++++ BRANO DI RIFERIMENTO

Diversamente dall'Europa, anche nel corso del terribile Novecento, gli Stati Uniti sono sempre rimasti indenni da invasioni. Quel giorno, invece, e tutto d'un colpo, veniva a cadere l'inviolabilità dell'America, e sfumava quell'illusione della pace suscitata dalla fine della Guerra fredda che Francis Fukuyama aveva affrettatamente interpretato come La fine della storia (Rizzoli, 1992).

Nacque allora «la guerra globale al terrorismo», formula coniata dai think thank di George W. Bush, che rimbalzò dalla tv ai giornali e alla popolazione, producendo conseguenze politiche, sull'American way of life e anche tra gli intellettuali. Alcuni pensatori liberal abbracciarono la teoria secondo cui la guerra al terrorismo era un nuovo capitolo dell'antitotalitarismo dopo la lotta al nazismo e al comunismo: Paul Berman, acuto analista della rivista di sinistra «Dissent», pubblicò Terrore e liberalismo (Einaudi , 2004). Più di tutti, però, guidarono la battaglia anti-terroristica gli intellettuali neoconservatori – tra cui Robert Kagan, William Kristol, Norman Podhoretz – molti dei quali provenienti dal trotzkismo, che dopo l'11 settembre assunsero anche responsabilità dirette nell'amministrazione Bush, come nel caso di Richard Perle e Paul Wolfowitz, numero due di Donald Rumsfield al Pentagono (Norman Podhoretz. La quarta guerra mondiale, Lindau, 2004, Tzvetan Todorov, La paura dei barbari, Garzanti, 2009, Robert Kagan, Il diritto di fare la guerra, Mondadori, 2004, David Frum, Richard Perle, An End to Evil, Random House, 2003).

Furono proprio loro gli architetti del nuovo corso in politica estera, fissato nel documento The National Security Strategy of the United States of America, pubblicato nel settembre 2002 dalla Casa Bianca con la rivisitazione della dottrina internazionale: l'America è l'unica grande potenza che ha la possibilità militare e la forza economica per mantenere l'ordine del mondo, e deve quindi assumere la responsabilità della sicurezza propria e globale; e poiché la sicurezza è collegata alla democrazia, spetta agli americani esportarla anche unilateralmente al fine di consolidare la pace.

++++++++

▶ **CONSEGNE**:
(a) Come si traduce in inglese questa frase del brano sulla guerra al terrorismo: «Diversamente dall'Europa, anche nel corso del terribile Novecento, gli Stati Uniti sono sempre rimasti indenni da invasioni.»?
(b) Stampa il passo del brano sulla guerra al terrorismo che va da "Furono proprio loro" fino a "consolidare la pace." compreso, senza cambiare nulla.
(c) Quali sono tutte le case editrici citate nel brano sulla guerra al terrorismo?
Le righe riportate qui non hanno alcun rapporto con il brano sulla guerra al terrorismo.

++++ MATERIALE FORNITO

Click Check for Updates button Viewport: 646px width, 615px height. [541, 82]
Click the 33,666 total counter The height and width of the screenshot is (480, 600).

++++++++

▶ **SOLUZIONI**:
(a) Unlike Europe, even during the terrible twentieth century, the United States always remained free from invasions.

(b)
Furono proprio loro gli architetti del nuovo corso in politica estera, fissato nel documento The National Security Strategy of the United States of America, pubblicato nel settembre 2002 dalla Casa Bianca con la rivisitazione della dottrina internazionale: l'America è l'unica grande potenza che ha la possibilità militare e la forza economica per mantenere l'ordine del mondo, e deve quindi assumere la responsabilità della sicurezza propria e globale; e poiché la sicurezza è collegata alla democrazia, spetta agli americani esportarla anche unilateralmente al fine di consolidare la pace.

(c) Rizzoli, Einaudi, Lindau, Garzanti, Mondadori, Random House